Inclassable, il ne contient pas que des scènes sexuelles, il n'est
pas un " porno " au sens habituel du terme, il intègre
une dimension réaliste. Si le cinéma réaliste "
noble " se mélange au cinéma porno, si les " vrais
" acteurs se mélangent avec les hardeurs, mais où va-t-on
? Baise-moi va en tout cas vers une résistance féministe
pro-sexe qui utilise une culture populaire, le cinéma, pour produire
des représentations alternatives des corps, de la sexualité
et des genres. N'en déplaise à certainEs féministes.
Comment conduire une enquête sur la perception du VIH par les lesbiennes
? Pourquoi réaffirmer la dimension politique du SM ? Qui écrit
l'histoire des butch/fems ? Pourquoi doit-on parler de pratiques transgenres
? Comment fonder une action politique sur un " nous " à
créer instable ? Marie-Hélène Bourcier donne des
pistes en construisant-déconstruisant de façon jubilatoire
les représentations du sexe et du genre et les savoirs.

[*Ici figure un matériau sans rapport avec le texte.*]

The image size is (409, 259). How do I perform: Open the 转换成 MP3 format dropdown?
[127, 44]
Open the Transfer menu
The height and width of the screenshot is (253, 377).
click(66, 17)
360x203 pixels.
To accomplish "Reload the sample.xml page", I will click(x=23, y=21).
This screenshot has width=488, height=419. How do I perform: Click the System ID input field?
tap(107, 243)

En bref, les Queers zones donnent la pêche, " nous " parle.
Si vous êtes démoraliséE par l'ambition de certains
vos congénères gays et lesbiennes d'être les "
égaux-égales " des hétéros, excellent
début de thérapie. " Queeriser les espaces, les disciplines,
les modes de savoir-pouvoir hétérocentrés tout en
gardant en mémoire l'ancrage politicosexuel du terme, tel pourrait
être le programme d'un " sujet queer " forcément
" mauvais élève ", anti-assimilationniste et "

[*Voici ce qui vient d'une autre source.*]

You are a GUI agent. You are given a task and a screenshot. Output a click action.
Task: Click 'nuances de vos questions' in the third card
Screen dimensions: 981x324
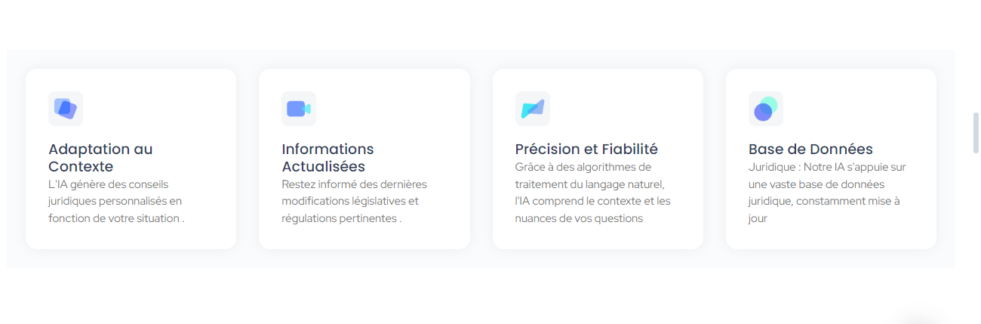tap(579, 219)
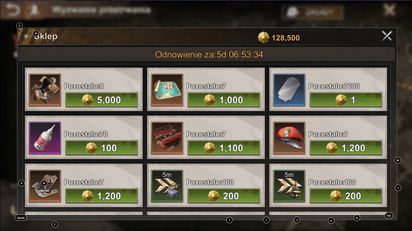The width and height of the screenshot is (412, 231).
Task: Click the back arrow in top bar
Action: [x=12, y=10]
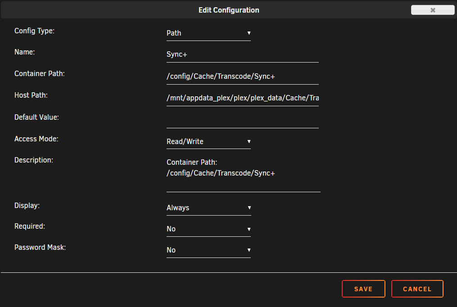
Task: Click CANCEL to discard changes
Action: pos(417,289)
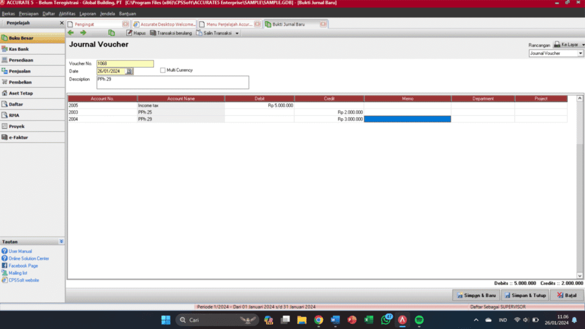Open the calendar picker beside Date
This screenshot has width=585, height=329.
pyautogui.click(x=129, y=71)
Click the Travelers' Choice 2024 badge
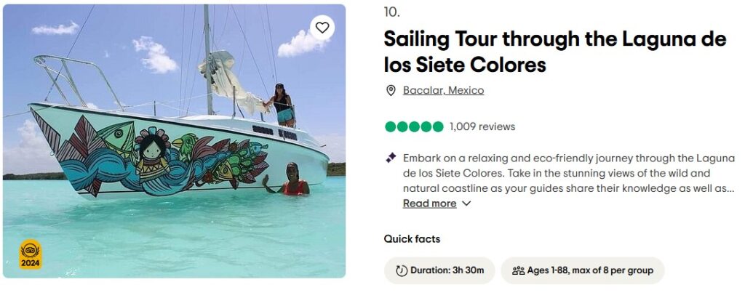This screenshot has height=298, width=745. (30, 255)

out ", qui cherche à exploiter les ressources de la marge
et reste attentif aux discriminations, que celles-ci se produisent à
l'intérieur ou à l'extérieur de la communauté
politicosexuelle dont il se réclame [...]. "
Joli programme, en effet. Et comme le dit Beatriz Preciado (3) dans la
préface : " Il y a juste beaucoup de travail à faire,
c'est tout. "
Références
: Queer zones, politiques des identités sexuelles, des représentations
et des savoirs, Marie-Hélène Bourcier, Balland, collection
" Modernes ", Paris, 2001.
(1) Evidemment je coupe, je résume, j'interprète, je réduis
donc lisez le bouquin.
(2) Baise-moi est un film de Virginie Despentes et Coralie Trinh-Thi,
avec Rafaella Anderson et Karen Bach. Voir le site www.baisemoilesite.com
en attendant de voir le film, si ça n'est déjà fait.
(3) Tout aussi indispensable que Queer zones : Manifeste contrasexuel,
Beatriz Preciado, Balland, collection " Modernes", Paris, 2000.